Step 6. Decide the final resting place for the baby/remains. You have many options available to you.
- Flushing (accidental or purposeful) is one option. If you feel guilt over flushing or would like to honor your baby, you can perform a water ceremony for miscarriage which can help to release some of the guilt and/or honor your baby.
- Burial (at home, at a cemetery, or other location). Be sure to check the local laws on home burial or burial at any other location other than a cemetery, you do not want to break local ordinances and laws. Burial at home is not usually recommended in the event that you might move. Some families choose to bury a tiny baby in a pot and plant a tree which is portable in the event of moving. Many cemetery’s offer communal burial or plots for miscarried babies and many are free. Be sure to inquire.
- Cremation. You will need to work with a mortuary or crematory for cremation if you are not utilizing the hospital cremation process. Please note that most hospitals cremate all biohazard together and that includes the baby/remains. You will also not receive any ashes back with hospital cremation/disposal. Many mortuaries and crematories will conduct the cremation free of charge. You might even be able to include special blankets or notes during that process. Be sure to inquire. With very early babies (13 weeks and earlier), you may not receive any ashes back.
Step 7. Create memories. Yes, there are ways to create memories, even for early miscarriages.
- Pictures can be taken of your very tiny baby either professionally or with your phone.
- Smells and scents can help you remember. Lavender is a very common scent used to help relax but it can also be used to help you remember. You may not think you will want to remember this experience but many women do.
- Name your baby. This can be very beneficial in validating your baby’s existence. It’s not something everyone does but many women enjoy naming their baby, even if they call their baby “peanut” or Baby (insert last name).
- Mementos don’t have to be elaborate. If you have a larger baby, you can try capturing handprints/footprints but with smaller babies, you will need be a bit more creative. Examples of mementos are sympathy cards, hospital admission bracelet (from you), remembrance jewelry, breastmilk pendant (if your milk came in), cord keepsake, blanket (with or without baby’s name on it), plant a tree, plant flowers, make a donation to a charity, etc.

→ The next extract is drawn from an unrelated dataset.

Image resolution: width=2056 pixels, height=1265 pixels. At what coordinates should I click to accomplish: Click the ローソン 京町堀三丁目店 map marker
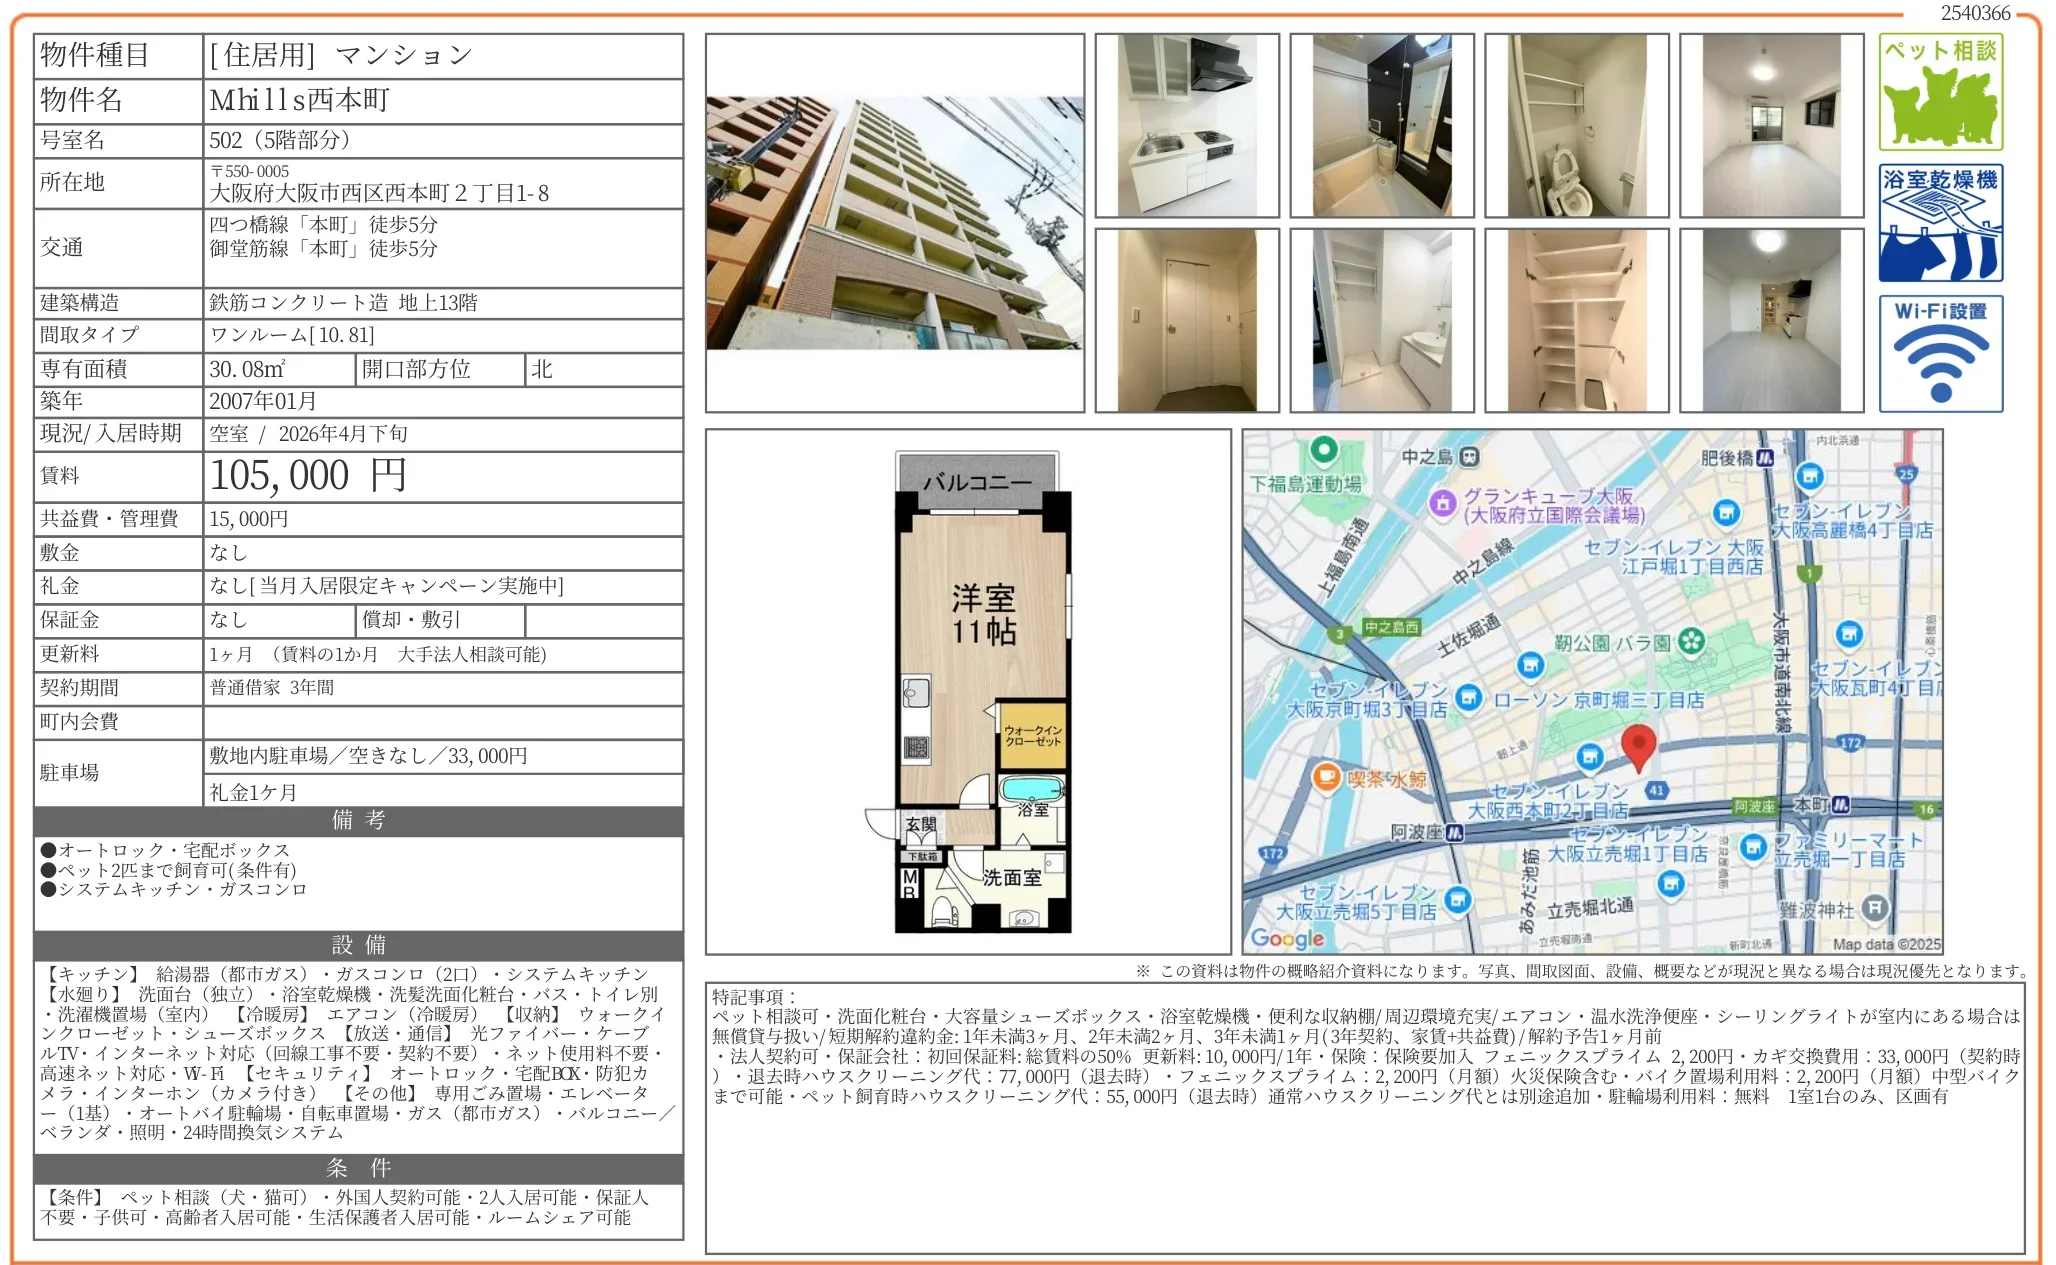1467,697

- Create a miscarriage announcement.
- Attend annual events such as a candlelight vigil or remembrance walk. You can find local vigils and events here.
Step 8. Move forward.
- Understand that moving forward is not moving on. It will take time for you to feel like you can move, let alone move forward. Take your time moving forward.
- Seek a support group or one-on-one mentoring/counseling.
- You will likely never return to “normal” but will learn a new normal.
- There is no timeline on grief. Some people move through grief quickly and some move through grief more slowly. There is no right or wrong.
- Purchase a recovery kit.
- Grief is not depression.
Having a miscarriage is not easy, even if you might not have wanted the baby. It is emotionally and physically draining yet we are led to believe that this is an easy experience and it’s “no big deal.” Many women are confused when they are hurting yet are not treated as if this is a hurtful event. With the information above, women will understand how to prepare for your miscarriage. They will feel empowered and validated and will know they have options.